For the sake of peace, I would say yes, but my heart goes out to those that have been ignored and discarded and it says leave them, just enough so that they have no reason to dispute it.


----------



## JustDave (Jul 15, 2022)

I'm all for following the will to the letter.  If the deceased wanted it some other way, he would have written it some other way.  It's not really about what is fair, or what is presumed to be what he "REALLY" wanted.  It's about what is written down.  Making changes and/or "corrections" to the will after the fact is presumptuous and usually self serving.


----------



## Aunt Bea (Jul 15, 2022)

I agree with others, a person should follow their heart without being vindictive or weaponizing their last will and testament.

IMO you should never disclose the terms of your last will and testament, dangle it like a carrot or perhaps wield it like a sword, over the heads of family and friends.

In the end, a will is little more than a safe full of promises.

None of us can predict with any degree of certainty what we will leave behind or who will be left to receive it.


----------



## ronaldj (Jul 15, 2022)

give it to whomever you wish.....or better yet. make it so the last check you write bounces and that check would be to the mortician.


----------



## Ronni (Jul 15, 2022)

I don’t have much to leave anyone, but I’m close to all my kids so what I have will get divided equally, with the exception of my few pieces of expensive jewelry. That goes to my only daughter who intends to pass it down to her only daughter. 

I think that the one time in your life that you get to be completely self focused without guilt is when it comes to a will. Leave whatever you want to whoever you want, exclude anyone you feel doesn’t deserve it. You won’t be around to deal with the fallout so why not?


----------



## C50 (Jul 15, 2022)

That's a very difficult question to answer.  My first response would be no, I think family you are closer to and who have been an active part of your life are more deserving. 

Sadly even if your goal is to maintain family harmony by having your estate divided equally that probably won't work.
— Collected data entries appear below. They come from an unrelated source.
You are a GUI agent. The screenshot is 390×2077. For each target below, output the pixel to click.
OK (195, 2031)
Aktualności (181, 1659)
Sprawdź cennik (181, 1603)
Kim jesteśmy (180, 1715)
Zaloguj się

Those that have been an active part of your life could easily be resentful of an estranged sibling getting the same.  I have a friend going thru that exact scenario right now with his twin sister over their parents estate.

I am presently helping my older brother with his estate planning.  His goal is to punish all the relatives he is mad at by leaving explicit instructions excluding them.  He is actually writing it down who gets nothing.  Very sad.

  My advise is while you're still alive be as generous as possible with the people close to you. Gift them, reward them, pass on some possessions, let them know you appreciate them.  As for the division of your remaining estate after death, I honestly don't think it needs to be equal.

The bulk of my estate is divided equally between my two kids, with a small portion tossed to my niece and her children.


----------



## Buckeye (Jul 15, 2022)

ronaldj said:


> give it to whomever you wish....*.or better yet. make it so the last check you write bounces and that check would be to the mortician.*


That's my plan, I'm right on target, and I'm good until next Tuesday.


----------



## Myquest55 (Jul 15, 2022)

My father handled it brilliantly, with the help of a new lawyer, just before he died. He finally realized that his youngest child could NOT handle a large amount of money in a responsible way.  In his will, Dad named a specific dollar amount to go to that child followed by a couple of charities, also with dollar amounts.  THEN, it says that the three remaining children were to split the remainder of the estate evenly.  The executor showed that page of the will to the named child when a check was finally written out.  That child was convinced that they got the lion's share and went away happy.  The rest of us kept quiet and went away with a LOT more - and really appreciated it!  I'm sure it depends on the family dynamics.  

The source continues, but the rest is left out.